Ma veniamo poi alla più vistosa (spettacolare) espressione della
realtà medievale – che è quella che in questa sede specificamente ci
interessa: l’istituzione cavalleresca. Che genere di attualità possiamo
riconoscere in essa?
E’ una domanda per rispondere alla quale si deve comprendere come
e perché, prima di essere una istituzione, l’ordine cavalleresco fu
un’idea – per accedere alla quale era necessaria una complessa
iniziazione, attraverso cui impegnarsi a fare osservare le leggi e i valori
sui quali si fondava.
Leggi e valori niente affatto trascendentali ma concreti, attuali,
civili: solidarietà, difesa dei deboli, protezione degli orfani e delle
vedove, delle fanciulle indifese, fedeltà alla parola data, lealtà
verso il proprio stesso nemico, pietà per l’avversario battuto sul
campo – tutte cose che nessuna rivoluzione, nessuna evoluzione,
nessun trauma della storia, ha mai privato del loro effettivo significato.
Cose mai desuete – disattese sì, spesso, ma mai negate dalla
coscienza civile dei popoli. (Quale leader, anche il più indegno e
corrotto, il più disattento al bene del suo popolo, direbbe mai togliamo
la sanità agli ammalati, la pensione ai vecchietti, la solidarietà e il
sostegno ai poveri? Nessuno, anche se in sostanza lo pensa, anche se
in sostanza studia artifici per poterlo fare in un’ottica – come si dice
oggi – di welfare più avanzato…)
Prima di affrontare la questione specifica dei Templari, ci aiuta a
comprendere quest’attualità del fenomeno cavalleresco (e delle sue
origini, delle sue ragioni, delle sue finalità) la trattazione di Ramon
Lull, fondatore della letteratura catalana, soprannominato dalla società
colta medievale Doctor Illuminatus per la vastità dei suoi interessi, che
spaziavano dalla teologia alla magia naturale, alle scienze, all’alchimia
e naturalmente alla scrittura.
Dimostra Ramon Lull nel suo trattato allegorico sulla cavalleria
(Libro della Cavalleria, 1275 circa) come la leggenda cavalleresca non
sia in realtà molto lontana dalla storia:
Vi fu in tempi remoti un’età oscura, scrive Lull, nel corso della
quale “scomparvero dal mondo la lealtà, la solidarietà, la verità, la
giustizia”; e “dilagarono slealtà, inimicizia, ingiuria e falsità,
provocando errore e sconcerto nel popolo di Dio”.

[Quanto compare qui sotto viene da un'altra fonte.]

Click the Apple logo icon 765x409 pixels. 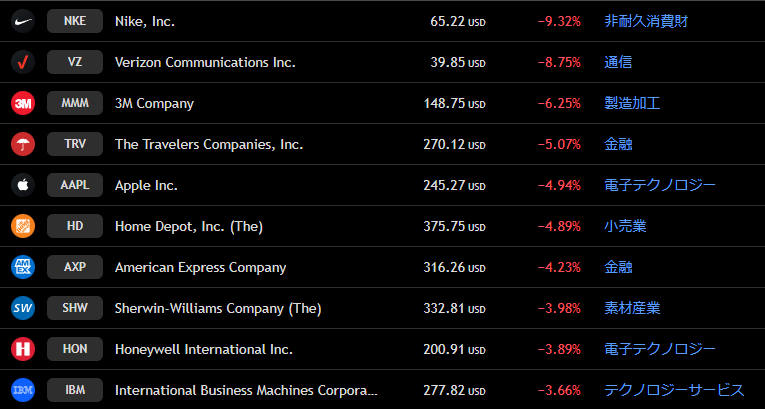point(23,185)
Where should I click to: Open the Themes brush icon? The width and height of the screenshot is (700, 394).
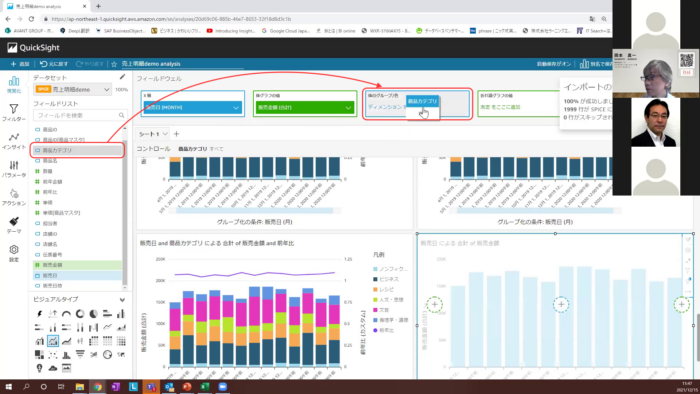(14, 225)
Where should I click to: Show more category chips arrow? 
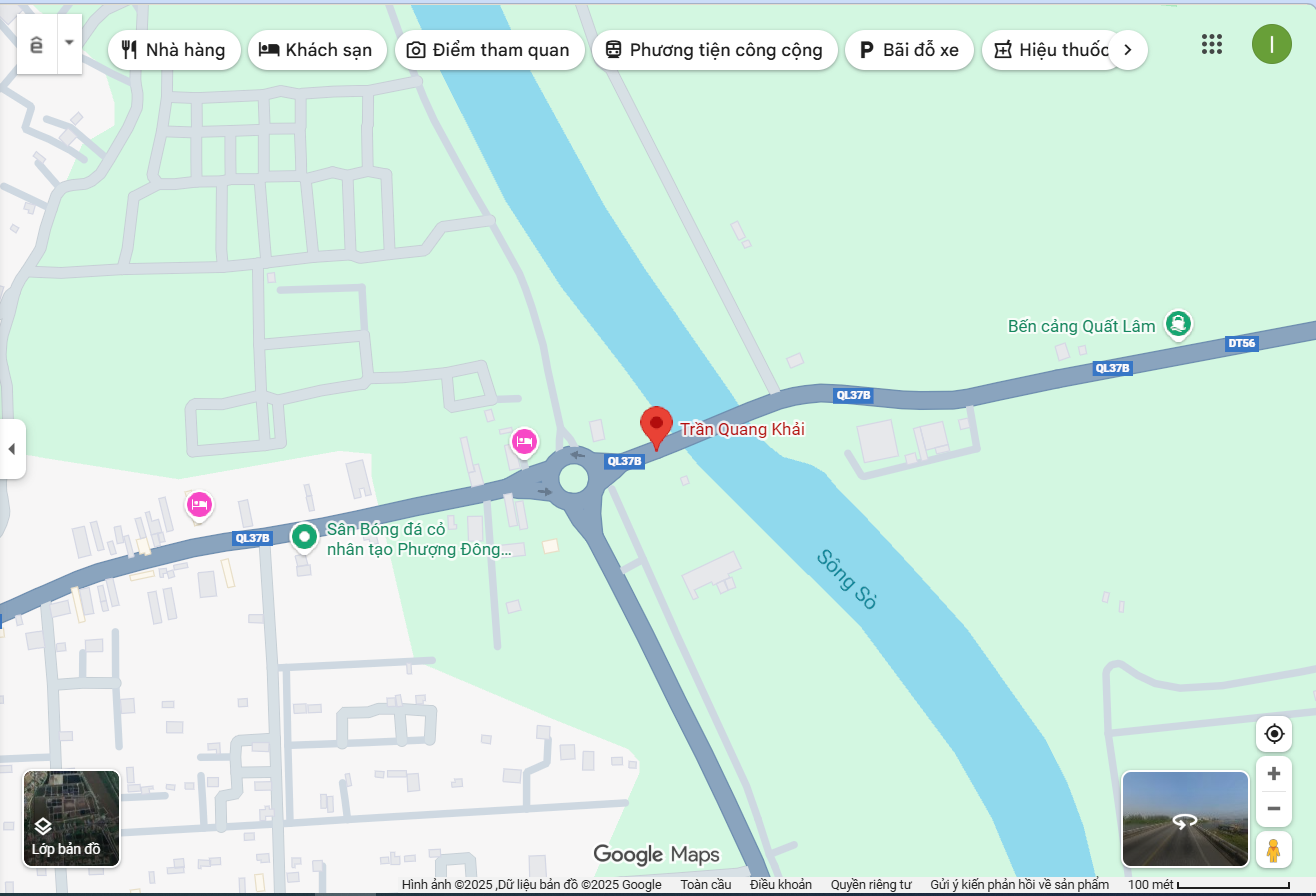pyautogui.click(x=1128, y=50)
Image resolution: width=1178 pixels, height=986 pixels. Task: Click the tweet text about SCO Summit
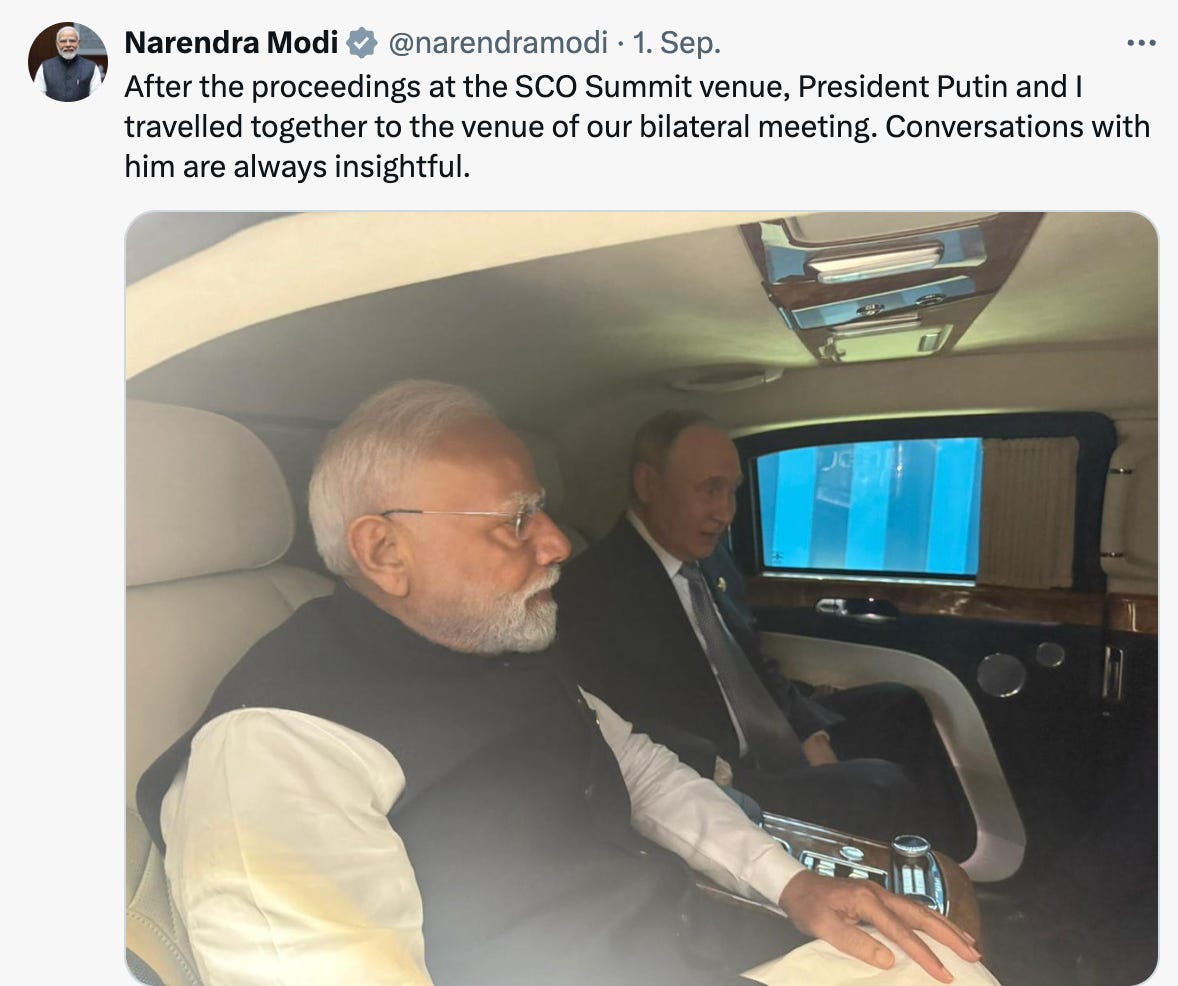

Fu necessario allora restaurare l’ordine perduto “attraverso il
timore”, scrive Lull. E per farlo Dio ricorse a una selezione severa:
“Tutto il suo popolo fu diviso per migliaia, e da ogni mille ne fu scelto
uno che si distinguesse dagli altri per gentilezza d’animo, lealtà,
saggezza, forza”.
A quest’uomo, capace di prevalere su tutti per nobiltà e pietà,
coraggio, tenacia e devozione, fu dato per compagno il più nobile,
coraggioso e devoto degli animali – il più adatto a servirlo, cioè il
cavallo. “E per questo”, spiega Lull, “fu detto cavaliere”.